Нина тихонько обняла меня за плечи. И мне не было противно. Напротив, я даже опустил голову на ее грудь. Ровная, теплая робость шла от Нины. И захотелось достать самой глубины, откуда шла эта робость. И я расстегнул две верхних пуговицы, а потом еще что-то отстегнул, а потом еще и Нина что-то расправила, и как только моя щека коснулась обнаженной груди, так все совсем по-другому стало вокруг, так сразу звуки из соседней комнаты приглушились.
Я лежал рядом с Ниной, и что-то общее образовалось у нас с нею, и я потихоньку переставал стыдиться этой теплой и волнующей общности, у которой был все лее и свой аромат, и своя весенняя полноводность. Все стало действительно плыть и дышать светлым, волнующим покоем, точно передо мной, окаймленное теплой волной, лежало бархатно-черное море, в котором мирно светилась вечерняя звезда. И было покойно-сладко до тех пор, пока что-то не грохнулось в нашу стенку, а потом это что-то заколотилось в нашу стенку с такой силой, что коврик, висевший над нашей кроваткой,.слетел с одной петельки, а с той стороны долбали и долбали в стенку, точно норовя пробить ее.
– Что они, с ума посходили?-сказал я недоумевая, а Нина тихо засмеялась.
– Ты что, тоже рехнулась? – сказал я. – Надо им сказать, чтобы они потише там.
– Лежи-и-и, – протяжно прошептала Нина.
– Как лежи! Ты не видишь, что там делается! Ну что можно так колотить? – недоумевал я, а стук становился все ритмичнее и все настойчивее.
– Лежи-и-и-и, дурачок, – сказала Нина, притягивая меня к себе.
Я лег на спину, и мне почудилось, что и здесь какой-то необычный заговор идет против меня. Все знают о чем-то таком, чего я не знаю.

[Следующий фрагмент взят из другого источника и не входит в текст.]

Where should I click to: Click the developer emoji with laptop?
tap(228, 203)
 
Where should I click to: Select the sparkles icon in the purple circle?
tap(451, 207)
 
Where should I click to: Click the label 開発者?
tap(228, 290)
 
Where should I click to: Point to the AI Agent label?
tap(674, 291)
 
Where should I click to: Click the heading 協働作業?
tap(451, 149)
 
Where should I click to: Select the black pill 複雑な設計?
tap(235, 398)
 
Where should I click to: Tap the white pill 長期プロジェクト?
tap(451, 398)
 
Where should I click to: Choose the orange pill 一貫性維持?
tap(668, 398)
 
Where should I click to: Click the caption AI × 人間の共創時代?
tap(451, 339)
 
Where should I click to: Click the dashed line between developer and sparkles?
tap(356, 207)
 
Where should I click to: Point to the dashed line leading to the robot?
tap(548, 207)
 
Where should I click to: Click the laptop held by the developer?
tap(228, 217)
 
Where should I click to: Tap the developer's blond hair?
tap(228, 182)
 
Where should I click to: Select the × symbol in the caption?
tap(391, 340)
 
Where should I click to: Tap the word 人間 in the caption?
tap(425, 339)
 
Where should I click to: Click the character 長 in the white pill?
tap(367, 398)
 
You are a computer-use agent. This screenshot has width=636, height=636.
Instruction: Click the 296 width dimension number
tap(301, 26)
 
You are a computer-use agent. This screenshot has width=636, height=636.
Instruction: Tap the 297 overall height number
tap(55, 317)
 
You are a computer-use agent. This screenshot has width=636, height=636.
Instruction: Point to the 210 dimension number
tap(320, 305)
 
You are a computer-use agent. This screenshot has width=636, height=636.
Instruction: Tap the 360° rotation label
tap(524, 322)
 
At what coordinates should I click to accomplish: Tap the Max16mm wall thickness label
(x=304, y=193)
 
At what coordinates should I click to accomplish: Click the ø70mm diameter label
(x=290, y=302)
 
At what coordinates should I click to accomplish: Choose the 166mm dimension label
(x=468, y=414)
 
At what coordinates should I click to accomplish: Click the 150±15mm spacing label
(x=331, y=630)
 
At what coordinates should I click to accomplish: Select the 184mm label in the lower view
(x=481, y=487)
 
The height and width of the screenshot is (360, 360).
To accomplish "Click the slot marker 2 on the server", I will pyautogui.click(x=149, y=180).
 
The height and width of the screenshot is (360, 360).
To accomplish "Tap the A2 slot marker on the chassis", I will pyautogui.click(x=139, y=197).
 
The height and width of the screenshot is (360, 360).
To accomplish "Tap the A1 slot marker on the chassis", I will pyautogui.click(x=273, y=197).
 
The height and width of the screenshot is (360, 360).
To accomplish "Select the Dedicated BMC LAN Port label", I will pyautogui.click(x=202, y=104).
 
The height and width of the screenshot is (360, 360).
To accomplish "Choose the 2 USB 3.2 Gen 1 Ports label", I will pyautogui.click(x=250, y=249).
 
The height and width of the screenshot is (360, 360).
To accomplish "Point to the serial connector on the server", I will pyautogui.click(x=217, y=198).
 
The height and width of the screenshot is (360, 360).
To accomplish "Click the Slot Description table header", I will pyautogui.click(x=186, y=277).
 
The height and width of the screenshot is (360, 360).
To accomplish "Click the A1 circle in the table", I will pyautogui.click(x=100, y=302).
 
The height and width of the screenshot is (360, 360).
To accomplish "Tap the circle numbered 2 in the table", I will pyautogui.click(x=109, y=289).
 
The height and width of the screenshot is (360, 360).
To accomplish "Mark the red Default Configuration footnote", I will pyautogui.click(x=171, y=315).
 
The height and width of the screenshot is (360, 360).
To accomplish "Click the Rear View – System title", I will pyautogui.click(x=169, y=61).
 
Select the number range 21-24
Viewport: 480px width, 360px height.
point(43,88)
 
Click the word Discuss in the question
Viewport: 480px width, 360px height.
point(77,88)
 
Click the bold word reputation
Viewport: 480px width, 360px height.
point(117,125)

И Нина сверкает глазами и смеется, хотя и не слышно ее смеха, а там за стенкой прямо-таки совсем очумели, «Ну что можно так делать в темноте, точно в каждой руке у них по молотку, и они норовят по нашим черепам пройтись ими…»
И вдруг мне стало понятно, когда раздался за стенкой дикий стон.
– Дура! Да он ее душит там! – я вскинулся с кровати, а Нина схватила меня что есть мочи и притянула к себе.
Я упал на нее и тут же вывернулся, увидев, какая огромно безобразная у нее грудь. А за стеной стон перешел в такой вывернутый наизнанку крик, в такой дикий, непонятный, неутоленный вопль, будто журавлиная стая, навсегда прощаясь с землей, в смертельной тоске взмыла наконец-то к счастливому поднебесью.
И сердце мое, должно быть, ревностно и благородно, дважды облилось кровью и подсказало незамедлительную реакцию – броситься к дверям, чтобы спасать, спасать, спасать. Нина с прежней прытью, совершенно не придерживая свои огромные груди (они двумя плотными сумками тяжело перекидывались в разные стороны), вцепилась в меня обеими руками.